A single count is required: the lines of the data below in which the word "closing" occurs.

━━━ Extracted records ━━━

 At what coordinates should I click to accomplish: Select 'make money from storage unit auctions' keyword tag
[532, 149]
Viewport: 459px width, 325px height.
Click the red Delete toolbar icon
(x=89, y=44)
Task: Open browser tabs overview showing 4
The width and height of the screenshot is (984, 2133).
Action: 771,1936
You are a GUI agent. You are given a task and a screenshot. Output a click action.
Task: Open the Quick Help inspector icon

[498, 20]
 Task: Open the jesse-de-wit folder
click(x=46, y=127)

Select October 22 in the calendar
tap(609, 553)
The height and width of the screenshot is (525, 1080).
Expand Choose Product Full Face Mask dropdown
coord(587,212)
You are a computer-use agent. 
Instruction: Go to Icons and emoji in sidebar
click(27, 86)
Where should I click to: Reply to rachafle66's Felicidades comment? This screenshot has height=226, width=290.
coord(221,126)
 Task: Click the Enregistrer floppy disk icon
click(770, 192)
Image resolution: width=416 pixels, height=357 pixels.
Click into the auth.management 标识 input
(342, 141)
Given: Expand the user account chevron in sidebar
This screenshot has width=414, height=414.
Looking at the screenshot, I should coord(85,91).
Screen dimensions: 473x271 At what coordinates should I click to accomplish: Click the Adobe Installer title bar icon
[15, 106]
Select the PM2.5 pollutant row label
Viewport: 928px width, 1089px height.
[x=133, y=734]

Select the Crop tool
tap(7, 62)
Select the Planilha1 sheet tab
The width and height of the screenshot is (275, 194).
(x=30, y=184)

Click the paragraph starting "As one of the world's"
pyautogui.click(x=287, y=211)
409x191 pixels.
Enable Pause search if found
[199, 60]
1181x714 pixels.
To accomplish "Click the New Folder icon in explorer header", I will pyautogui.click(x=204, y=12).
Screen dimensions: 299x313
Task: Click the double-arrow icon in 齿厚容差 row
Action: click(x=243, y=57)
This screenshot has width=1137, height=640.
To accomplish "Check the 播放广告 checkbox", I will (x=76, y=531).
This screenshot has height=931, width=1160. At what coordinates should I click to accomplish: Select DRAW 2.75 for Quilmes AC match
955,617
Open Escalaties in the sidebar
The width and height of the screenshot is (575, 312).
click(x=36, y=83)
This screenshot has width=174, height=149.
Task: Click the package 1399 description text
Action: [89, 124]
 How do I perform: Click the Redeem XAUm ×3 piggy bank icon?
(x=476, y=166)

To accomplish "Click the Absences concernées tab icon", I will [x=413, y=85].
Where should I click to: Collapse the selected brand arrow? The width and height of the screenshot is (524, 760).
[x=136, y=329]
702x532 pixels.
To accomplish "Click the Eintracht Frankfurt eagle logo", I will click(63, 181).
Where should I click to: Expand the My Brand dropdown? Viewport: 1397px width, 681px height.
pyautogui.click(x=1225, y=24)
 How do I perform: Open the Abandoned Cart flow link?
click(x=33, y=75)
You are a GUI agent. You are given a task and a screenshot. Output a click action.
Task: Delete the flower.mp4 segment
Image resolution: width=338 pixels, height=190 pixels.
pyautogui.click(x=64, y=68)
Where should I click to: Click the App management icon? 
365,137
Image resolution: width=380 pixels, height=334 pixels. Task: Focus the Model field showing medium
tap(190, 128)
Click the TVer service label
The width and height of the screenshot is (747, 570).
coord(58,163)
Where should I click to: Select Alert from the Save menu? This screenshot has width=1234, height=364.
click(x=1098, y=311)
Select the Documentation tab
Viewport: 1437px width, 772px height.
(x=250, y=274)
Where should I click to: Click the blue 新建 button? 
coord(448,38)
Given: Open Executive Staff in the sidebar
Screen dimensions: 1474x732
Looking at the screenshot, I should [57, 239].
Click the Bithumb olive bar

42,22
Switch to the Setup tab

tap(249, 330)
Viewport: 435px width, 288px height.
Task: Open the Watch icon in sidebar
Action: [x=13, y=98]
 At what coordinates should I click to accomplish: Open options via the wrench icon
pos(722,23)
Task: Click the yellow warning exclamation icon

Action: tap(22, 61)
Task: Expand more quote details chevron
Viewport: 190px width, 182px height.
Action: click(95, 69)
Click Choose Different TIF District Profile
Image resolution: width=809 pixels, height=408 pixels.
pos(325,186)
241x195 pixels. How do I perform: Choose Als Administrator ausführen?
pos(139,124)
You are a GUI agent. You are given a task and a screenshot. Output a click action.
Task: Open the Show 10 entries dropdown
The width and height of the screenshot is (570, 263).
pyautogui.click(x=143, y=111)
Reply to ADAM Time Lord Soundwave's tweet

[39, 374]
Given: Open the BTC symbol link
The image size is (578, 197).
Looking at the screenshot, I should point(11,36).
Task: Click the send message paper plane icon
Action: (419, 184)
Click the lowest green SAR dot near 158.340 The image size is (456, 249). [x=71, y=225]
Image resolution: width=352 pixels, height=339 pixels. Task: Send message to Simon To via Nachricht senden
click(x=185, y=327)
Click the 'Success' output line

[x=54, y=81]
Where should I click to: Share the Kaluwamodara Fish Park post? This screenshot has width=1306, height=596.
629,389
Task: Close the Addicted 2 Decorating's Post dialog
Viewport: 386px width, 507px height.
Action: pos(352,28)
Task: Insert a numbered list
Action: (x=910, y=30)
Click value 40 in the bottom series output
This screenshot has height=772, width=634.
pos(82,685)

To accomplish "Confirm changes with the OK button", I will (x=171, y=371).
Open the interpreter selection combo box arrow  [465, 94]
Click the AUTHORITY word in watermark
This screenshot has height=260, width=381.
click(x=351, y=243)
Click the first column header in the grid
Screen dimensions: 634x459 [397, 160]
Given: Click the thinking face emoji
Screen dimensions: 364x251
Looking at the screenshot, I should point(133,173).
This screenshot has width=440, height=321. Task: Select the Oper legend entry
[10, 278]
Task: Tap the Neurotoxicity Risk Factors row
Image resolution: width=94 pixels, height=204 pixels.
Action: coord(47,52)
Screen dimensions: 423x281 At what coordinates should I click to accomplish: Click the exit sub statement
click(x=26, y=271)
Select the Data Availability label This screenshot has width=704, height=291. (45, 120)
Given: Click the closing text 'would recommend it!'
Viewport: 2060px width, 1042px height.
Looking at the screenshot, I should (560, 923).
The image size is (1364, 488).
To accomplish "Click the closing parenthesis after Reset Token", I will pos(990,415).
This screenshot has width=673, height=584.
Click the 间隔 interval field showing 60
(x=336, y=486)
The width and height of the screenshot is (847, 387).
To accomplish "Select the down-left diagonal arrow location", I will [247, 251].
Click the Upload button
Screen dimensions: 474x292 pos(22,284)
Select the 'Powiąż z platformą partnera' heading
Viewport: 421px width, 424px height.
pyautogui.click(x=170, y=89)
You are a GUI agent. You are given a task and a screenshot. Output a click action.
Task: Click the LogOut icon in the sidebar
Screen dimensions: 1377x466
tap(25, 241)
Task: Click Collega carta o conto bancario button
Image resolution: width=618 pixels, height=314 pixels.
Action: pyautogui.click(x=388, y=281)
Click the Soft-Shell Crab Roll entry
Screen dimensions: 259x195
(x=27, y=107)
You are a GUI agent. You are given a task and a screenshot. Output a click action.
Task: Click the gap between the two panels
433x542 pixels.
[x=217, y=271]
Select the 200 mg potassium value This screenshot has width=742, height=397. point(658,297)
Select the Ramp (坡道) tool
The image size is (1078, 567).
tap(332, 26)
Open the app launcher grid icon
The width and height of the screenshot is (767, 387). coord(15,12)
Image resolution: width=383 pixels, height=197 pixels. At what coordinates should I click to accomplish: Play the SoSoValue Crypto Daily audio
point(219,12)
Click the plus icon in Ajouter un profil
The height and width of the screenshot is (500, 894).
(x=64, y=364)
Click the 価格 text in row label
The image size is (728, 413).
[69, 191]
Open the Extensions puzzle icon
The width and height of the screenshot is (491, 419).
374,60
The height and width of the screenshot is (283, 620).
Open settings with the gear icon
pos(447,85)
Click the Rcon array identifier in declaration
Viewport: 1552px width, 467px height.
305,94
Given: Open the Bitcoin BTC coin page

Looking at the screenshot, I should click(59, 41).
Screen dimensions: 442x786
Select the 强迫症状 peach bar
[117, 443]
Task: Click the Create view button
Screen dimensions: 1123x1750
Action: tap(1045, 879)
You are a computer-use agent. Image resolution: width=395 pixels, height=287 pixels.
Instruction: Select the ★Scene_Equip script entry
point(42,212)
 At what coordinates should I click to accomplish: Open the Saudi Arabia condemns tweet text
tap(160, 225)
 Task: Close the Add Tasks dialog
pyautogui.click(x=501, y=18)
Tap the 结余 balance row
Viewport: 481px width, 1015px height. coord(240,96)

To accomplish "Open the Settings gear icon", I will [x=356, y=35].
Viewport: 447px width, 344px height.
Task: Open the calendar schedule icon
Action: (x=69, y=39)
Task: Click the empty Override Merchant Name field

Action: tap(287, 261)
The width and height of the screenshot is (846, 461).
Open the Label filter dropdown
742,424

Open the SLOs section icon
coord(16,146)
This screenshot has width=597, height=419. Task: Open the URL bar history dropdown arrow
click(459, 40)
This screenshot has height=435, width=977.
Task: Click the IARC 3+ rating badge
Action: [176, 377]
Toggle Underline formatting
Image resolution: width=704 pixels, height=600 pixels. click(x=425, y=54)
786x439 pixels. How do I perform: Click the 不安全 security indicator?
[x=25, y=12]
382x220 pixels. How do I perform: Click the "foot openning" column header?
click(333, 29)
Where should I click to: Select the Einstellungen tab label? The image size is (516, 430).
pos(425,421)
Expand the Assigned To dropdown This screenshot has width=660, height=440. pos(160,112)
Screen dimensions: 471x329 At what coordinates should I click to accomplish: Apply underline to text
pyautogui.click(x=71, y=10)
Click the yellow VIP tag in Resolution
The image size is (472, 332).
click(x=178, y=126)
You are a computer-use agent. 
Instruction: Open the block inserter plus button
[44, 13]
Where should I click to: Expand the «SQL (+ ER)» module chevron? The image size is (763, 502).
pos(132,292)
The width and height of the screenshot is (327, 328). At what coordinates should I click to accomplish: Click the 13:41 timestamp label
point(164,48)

━━━

Solution: 2